PCa is one of the most common malignancies in the world. Its high rate of morbidity and mortality bring about enormous losses. So studying the pathogenesis of PCa seems extremely urgent, including determining which genetic factors might be significant in the process. Summarizing recent studies, the pathway might be a vital factor in the development and progression of PCa. In 2007, Caraglia M et al. [15] found that zoledronic acid (ZOL) and R115777 farnesyltransferase inhibitor (FTI, Zarnestra) were synergistic in destroying the Ras/Erk and Akt survival pathways and decreasing the phosphorylation of both mitochondrial bcl-2 and bad proteins, and caspase activation, which led to both growth inhibition and apoptosis in prostate adenocarcinoma cells. Moreover, Milone et al. [16] studied the ZOL further, which suggested the p38-MAPK pathway played a key role in inducing a more aggressive and invasive phenotype and resisting to the ZOL. In addition, our previous path enrichment and gene meta-analysis by Gene Set Enrichment Analysis (GSEA) [17] suggested that significantly expressed genes were located on the RTK/ERK pathway.

Meanwhile, recent studies have discovered natural selection in genes and networks based on populations [18]–[19], which gave a new view at the evolutionary level into the pathogenesis of diseases. However, no related studies have revealed the potential relationship between the RTK/ERK pathway under natural selection and PCa risk. Prompted by this, the present study was conducted.

This study was based on the key role function of the RTK/ERK pathway, the HapMap database and our own GWA study data about PCa risk. In this analysis, we explored the pathway via several methods: (1) association analysis between gene polymorphisms in the RTK-ERK pathway and PCa; (2) gene-based pathway testing; and (3) natural positive selection and expression quantitative trait loci (eQTLs) analysis.
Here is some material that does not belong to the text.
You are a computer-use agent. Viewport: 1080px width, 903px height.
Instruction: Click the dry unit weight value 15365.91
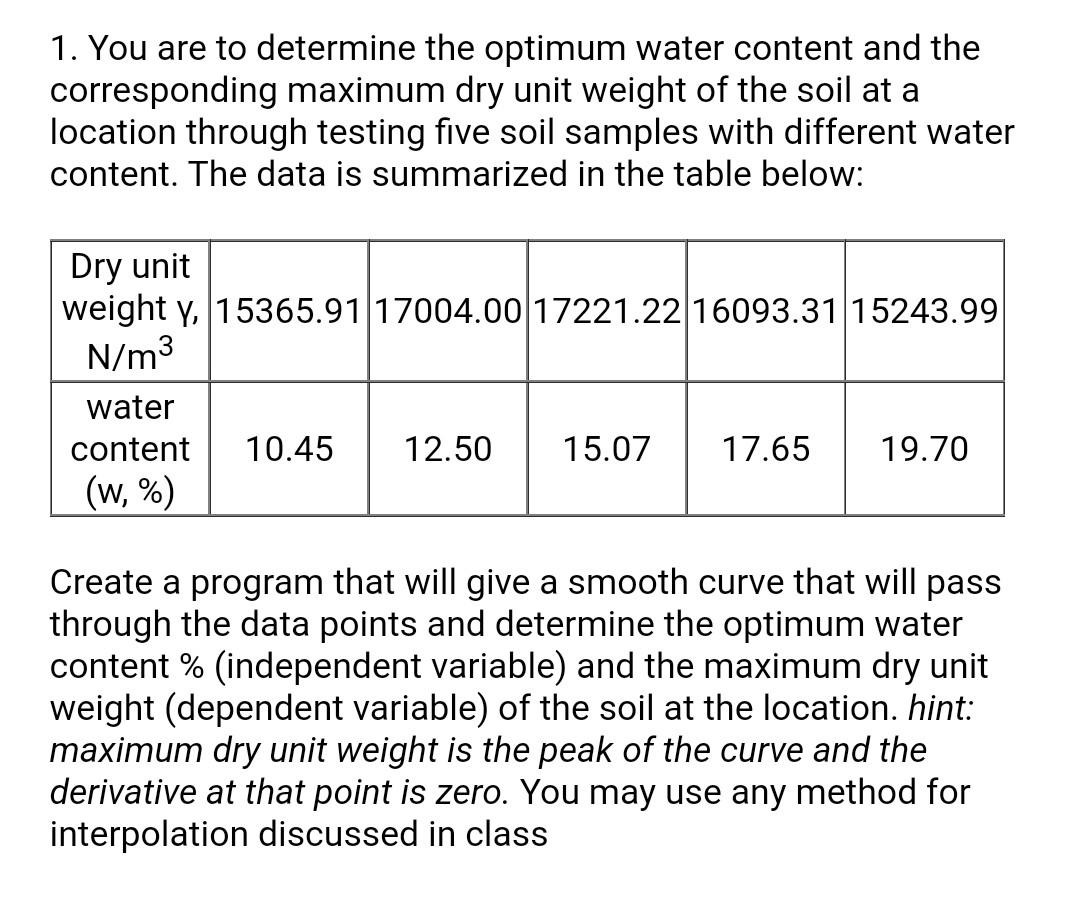click(x=289, y=311)
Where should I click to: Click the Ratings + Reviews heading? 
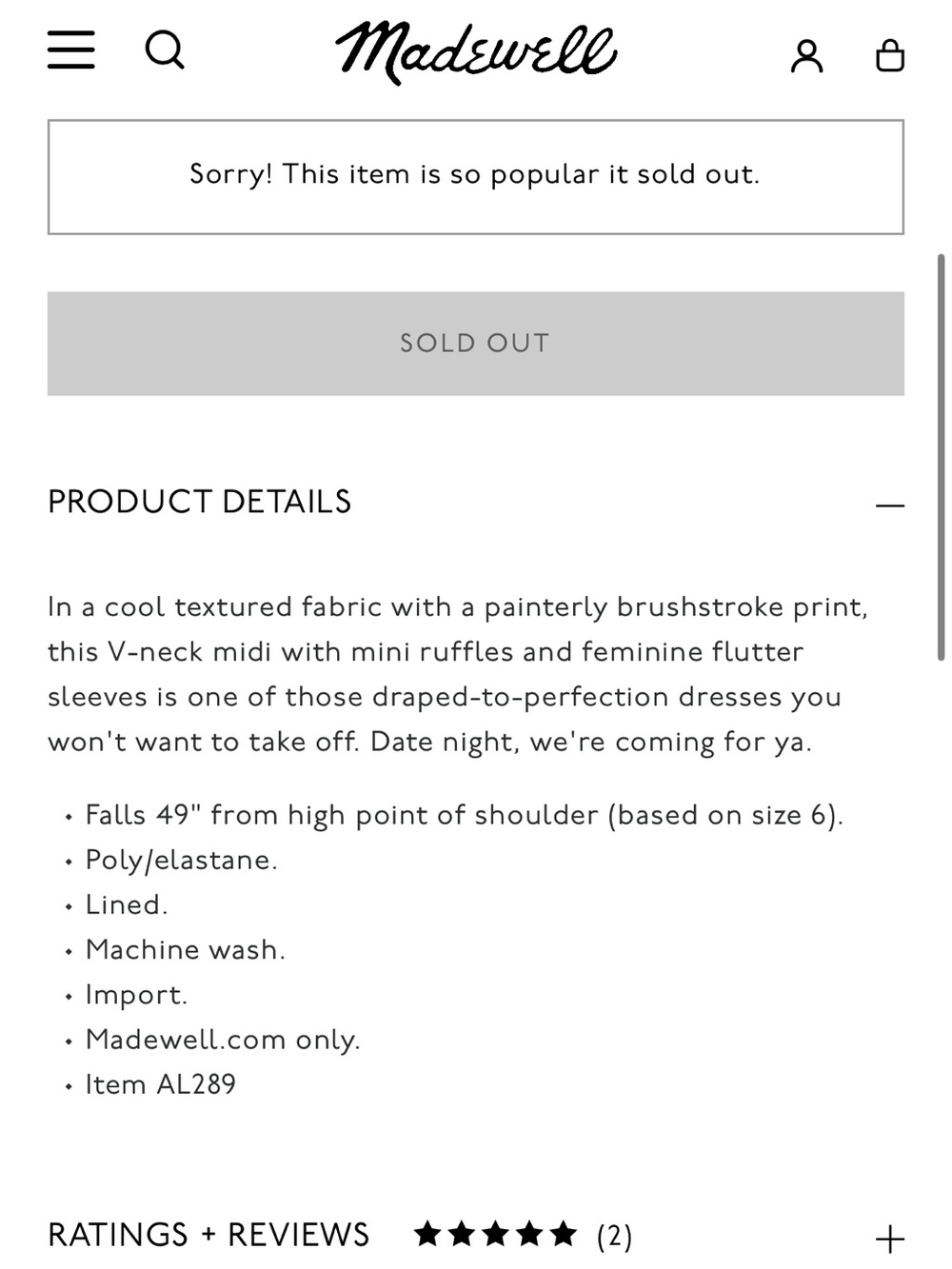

Combining all of these effective analyses, this study might give us a more comprehensive understanding of the RTK/ERK pathway based on genes and SNP analysis, which would help us discover potential crucial loci or genes and give a wide view on the treatment, prevention, and forecasting of Pca.

Materials and Methods

Study subjects

The analyses in this study were mainly based on the Chinese Consortium for Prostate Cancer Genetics (ChinaPCa) GWAS, the HapMap Project (http://www.hapmap.org), and other databases (NCBI36). Subjects in the ChinaPCA were male Han Chinese recruited from the southeastern in China. They came from different areas, including Shanghai, Suzhou, Guangxi, Nanjing, etc. There were 1417 hospital-based cases that were confirmed to have primary prostate cancer histologically and 1008 health controls that had undergone routine physical examination in local hospitals. Their characteristics are showed in the Table 1. A blood sample was obtained from each subject for DNA extraction when consent was obtained. On the basis of our pathway analysis, 50,459 polymorphic SNPs were potentially involved. All genes were extended 100 kb from beginning to end in order to ensure all loci in the pathway were included. Comprehensive epidemiological and clinical data were collected with standardized questionnaires and from the associated PCa diagnosis. Essential information was included, such as age, the level of the PSA, the record of the cancer, and other related datum. All the details were given in Jianfeng Xu et al. [20].

Table 1

Characteristics of the subjects included in this analysis.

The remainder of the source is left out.